Migration – Emigration – Fleeing
So who did Europe betray?
I actually wanted to tell you about Idomeni, but sometimes I get the feeling that I don’t know how to do that anymore.
Maybe too much has happened. One thing is definitely clear: Europe is threatened with a breakup – the united, auspicious, post-war Europe. And a fundamental reason for this is the hatred of refugees.
Everything that we’ve discussed, the reality of misery and of migration, is now becoming a political reality with historiography to come. Politics will be overrun by its own failures; the historic fissure, the Brexit, is the result of waning solidarity, which has accelerated so much over the past year.
But should I even talk about that?
About the cynical gambler, Boris Johnson, the assassin, Michael Gove, the shameless liar, Nigel Farage – should I talk about the shock of everyone whose present has been taken away and with it their future, as if their future was a plaything. It all happened that easily?
Or should I talk about people like Bachir, who is leaning on a fence?
He’s in his mid-twenties, but his life has halted. Full stop. He’s at the end of a journey, which led him from Aleppo to here, to this camp on the edge of Thessaloniki, where he will wait for one year, where he will sleep in a tent that’s next to other tents inside a concrete hall, surrounded by a concrete yard, surrounded by a fence, beyond that fields and a highway.
“Fuck Europe,” he says. The cellphone he’s holding in his hand is broken. It was his only connection to the world. It was his hope.
So who did Europe betray? And who betrayed Europe? And how do both of those things correlate?
I saw people in Idomeni, to whom Europe has revoked aid; the aid that people owe one another. This aid, in my opinion, is what Europe is based on: Humanism.
It was a beautiful, sunny day. The green of the Macedonian plain was overwhelming; the mountains in the distance were further away than they seemed, because there was a face made of barbed wire, which gleamed silver in the sunlight, between the people camping here on the train tracks and the Europe they were seeking.
I went there with my friend, Igor, a pianist who is just at angry and frustrated as I am at how hard and heartless so many people around us have become, how afraid, nationalistic, loyal to the state in the sense of a state that protects its citizens from the woes of the world.

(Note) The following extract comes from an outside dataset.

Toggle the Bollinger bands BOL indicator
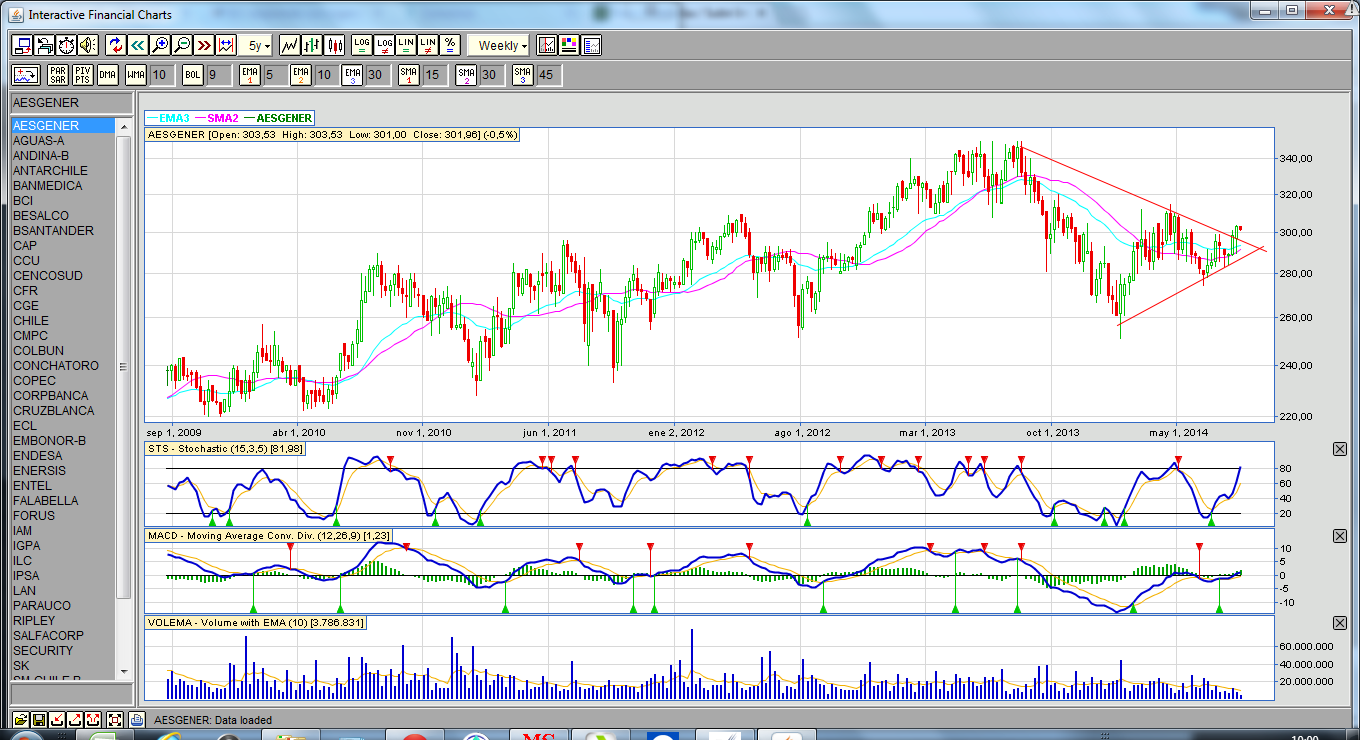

I myself never saw things that way. And if that’s the foundation of this order, this democracy, then I don’t want it, this order, this form of democratic isolation. I believe the state has its function in humanity and this belief rules out that humanity only applies to a few fortunate people.
The camp seemed peaceful when we were there. The children that were playing there looked forlorn; the adults’ eyes were fixed off in the distance. A few mongers were selling tomatoes and cigarettes; some aid workers were distributing tea. There were showers and toilets. This scenery’s peacefulness was built off of lies and distress. But the people, this seemed to be their hope, were still on their way at least.
That changed the next day. The camp was cleared the next day. We tried to get to the camp on backstreets and got lost up in the hills. Then the police stopped us at an intersection outside of Idomeni. Barricaded, also for the press, in the middle of Europe. Is freedom of the press, one of the principles of our idea of a liberal democracy, indispensable?
And what happens if it just gets abandoned? We parked the car on a bridge and descended a slope to four men who were crouching here on the train tracks. They said they were from Libya; they had been hiding in the woods and wanted to go back to the camp that didn’t exist anymore.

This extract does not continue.